▶ **Required task A**: In the forum thread on driver license cost, write out the part starting at "It's something like" and ending at "appreciate the info.", putting "middleman" in place of "fixer".

▶ **Reading passage**:
________________________________________
# driver license cost



## greenstreak1946 (May 28, 2017)

Anybody know how much it cost to get a driver license for a motorcycle? Also is it required to have insurance? What would that cost? I have someone that wants me to send them money for that. They said it was 4000 pesos. that seems real high in the Philippines.

thanks

art


----------



## M.C.A. (Feb 24, 2013)

*Drivers License cost*



greenstreak1946 said:


> Anybody know how much it cost to get a driver license for a motorcycle? Also is it required to have insurance? What would that cost? I have someone that wants me to send them money for that. They said it was 4000 pesos. that seems real high in the Philippines.
> 
> thanks
> 
> art


It's something like 800 pesos for a drivers license but you have somebody run the paperwork (fixer)it's an additional 200 - 400 pesos, that's what I pay for my renewal but just in case here's the link to the LTO fees.

Drivers License and Permit Fees and Charges


----------



## greenstreak1946 (May 28, 2017)

Thanks m.c.a.

I appreciate the info.

art


----------



## Tiz (Jan 23, 2016)

Application Fee	100.00	
Computer Fee 67.63	
License Fee 585.00	
Computer Fee 67.63	
TOTAL *820.26*


----------
________________________________________
▶ **Required task B**: Turn the rows below into a numbered list, starting at the line that contains "Click the TaxCaddy" and ending at the last row, with both ends included and blank lines dropped.
________________________________________
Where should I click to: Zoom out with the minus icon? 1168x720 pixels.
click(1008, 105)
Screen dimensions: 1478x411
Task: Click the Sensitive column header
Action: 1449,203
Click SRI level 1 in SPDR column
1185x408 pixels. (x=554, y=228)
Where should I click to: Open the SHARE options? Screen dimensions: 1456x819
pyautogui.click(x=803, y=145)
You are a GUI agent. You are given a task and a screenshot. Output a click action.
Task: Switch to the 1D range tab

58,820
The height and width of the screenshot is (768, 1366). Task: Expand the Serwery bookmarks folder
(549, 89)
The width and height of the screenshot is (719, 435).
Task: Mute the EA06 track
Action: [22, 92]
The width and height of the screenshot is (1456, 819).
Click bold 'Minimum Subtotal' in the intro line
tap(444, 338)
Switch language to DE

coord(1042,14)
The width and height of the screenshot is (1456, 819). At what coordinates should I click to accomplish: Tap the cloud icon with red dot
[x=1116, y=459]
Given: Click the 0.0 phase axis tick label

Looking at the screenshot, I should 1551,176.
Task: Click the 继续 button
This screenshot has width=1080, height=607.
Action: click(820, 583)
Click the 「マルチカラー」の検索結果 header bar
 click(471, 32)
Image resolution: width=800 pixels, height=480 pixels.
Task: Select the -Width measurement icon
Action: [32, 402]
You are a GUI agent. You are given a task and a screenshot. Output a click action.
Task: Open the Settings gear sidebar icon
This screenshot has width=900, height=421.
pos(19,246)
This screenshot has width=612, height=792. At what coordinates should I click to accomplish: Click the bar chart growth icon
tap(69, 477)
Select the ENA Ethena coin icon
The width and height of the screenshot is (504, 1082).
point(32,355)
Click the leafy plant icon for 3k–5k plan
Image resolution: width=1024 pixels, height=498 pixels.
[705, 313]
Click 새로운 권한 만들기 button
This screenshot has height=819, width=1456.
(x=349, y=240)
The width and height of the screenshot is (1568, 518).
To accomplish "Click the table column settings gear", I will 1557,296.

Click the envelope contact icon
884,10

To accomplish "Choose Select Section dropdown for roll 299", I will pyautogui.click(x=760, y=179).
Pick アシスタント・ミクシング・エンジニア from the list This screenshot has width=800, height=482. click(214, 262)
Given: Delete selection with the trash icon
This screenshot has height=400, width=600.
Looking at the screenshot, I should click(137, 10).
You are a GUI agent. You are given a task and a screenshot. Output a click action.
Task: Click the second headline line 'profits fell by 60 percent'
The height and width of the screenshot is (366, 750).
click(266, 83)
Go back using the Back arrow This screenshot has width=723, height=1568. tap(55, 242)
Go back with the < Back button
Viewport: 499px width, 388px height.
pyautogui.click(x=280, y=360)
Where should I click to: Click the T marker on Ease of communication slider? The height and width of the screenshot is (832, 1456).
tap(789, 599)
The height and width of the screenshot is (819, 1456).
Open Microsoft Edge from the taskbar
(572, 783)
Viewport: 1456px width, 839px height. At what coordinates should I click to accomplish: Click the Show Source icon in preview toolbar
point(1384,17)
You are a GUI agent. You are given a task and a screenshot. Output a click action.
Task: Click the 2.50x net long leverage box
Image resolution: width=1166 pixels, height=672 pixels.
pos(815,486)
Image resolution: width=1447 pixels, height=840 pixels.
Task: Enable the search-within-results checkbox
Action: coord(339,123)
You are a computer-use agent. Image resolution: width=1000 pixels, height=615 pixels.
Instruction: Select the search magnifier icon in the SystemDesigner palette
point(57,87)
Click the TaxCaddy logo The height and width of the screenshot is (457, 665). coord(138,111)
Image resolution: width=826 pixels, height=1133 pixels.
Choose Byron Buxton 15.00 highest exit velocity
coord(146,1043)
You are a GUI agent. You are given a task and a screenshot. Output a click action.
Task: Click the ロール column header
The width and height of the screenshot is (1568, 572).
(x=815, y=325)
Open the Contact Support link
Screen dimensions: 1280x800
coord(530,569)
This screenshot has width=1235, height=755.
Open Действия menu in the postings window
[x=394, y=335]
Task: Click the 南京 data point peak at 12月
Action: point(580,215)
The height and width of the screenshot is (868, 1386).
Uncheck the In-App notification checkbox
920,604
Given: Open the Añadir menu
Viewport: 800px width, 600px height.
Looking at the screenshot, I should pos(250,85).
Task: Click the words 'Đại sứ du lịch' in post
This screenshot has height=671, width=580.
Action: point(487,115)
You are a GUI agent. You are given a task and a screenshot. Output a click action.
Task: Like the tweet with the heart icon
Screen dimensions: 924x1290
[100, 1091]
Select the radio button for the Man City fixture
________________________________________
▶ **Answer A**:
It's something like 800 pesos for a drivers license but you have somebody run the paperwork (middleman)it's an additional 200 - 400 pesos, that's what I pay for my renewal but just in case here's the link to the LTO fees.

Drivers License and Permit Fees and Charges


----------



## greenstreak1946 (May 28, 2017)

Thanks m.c.a.

I appreciate the info.

▶ **Answer B**:
1. Click the TaxCaddy logo The height and width of the screenshot is (457, 665). coord(138,111)
2. Image resolution: width=826 pixels, height=1133 pixels.
3. Choose Byron Buxton 15.00 highest exit velocity
4. coord(146,1043)
5. You are a GUI agent. You are given a task and a screenshot. Output a click action.
6. Task: Click the ロール column header
7. The width and height of the screenshot is (1568, 572).
8. (x=815, y=325)
9. Open the Contact Support link
10. Screen dimensions: 1280x800
11. coord(530,569)
12. This screenshot has width=1235, height=755.
13. Open Действия menu in the postings window
14. [x=394, y=335]
15. Task: Click the 南京 data point peak at 12月
16. Action: point(580,215)
17. The height and width of the screenshot is (868, 1386).
18. Uncheck the In-App notification checkbox
19. 920,604
20. Given: Open the Añadir menu
21. Viewport: 800px width, 600px height.
22. Looking at the screenshot, I should pos(250,85).
23. Task: Click the words 'Đại sứ du lịch' in post
24. This screenshot has height=671, width=580.
25. Action: point(487,115)
26. You are a GUI agent. You are given a task and a screenshot. Output a click action.
27. Task: Like the tweet with the heart icon
28. Screen dimensions: 924x1290
29. [100, 1091]
30. Select the radio button for the Man City fixture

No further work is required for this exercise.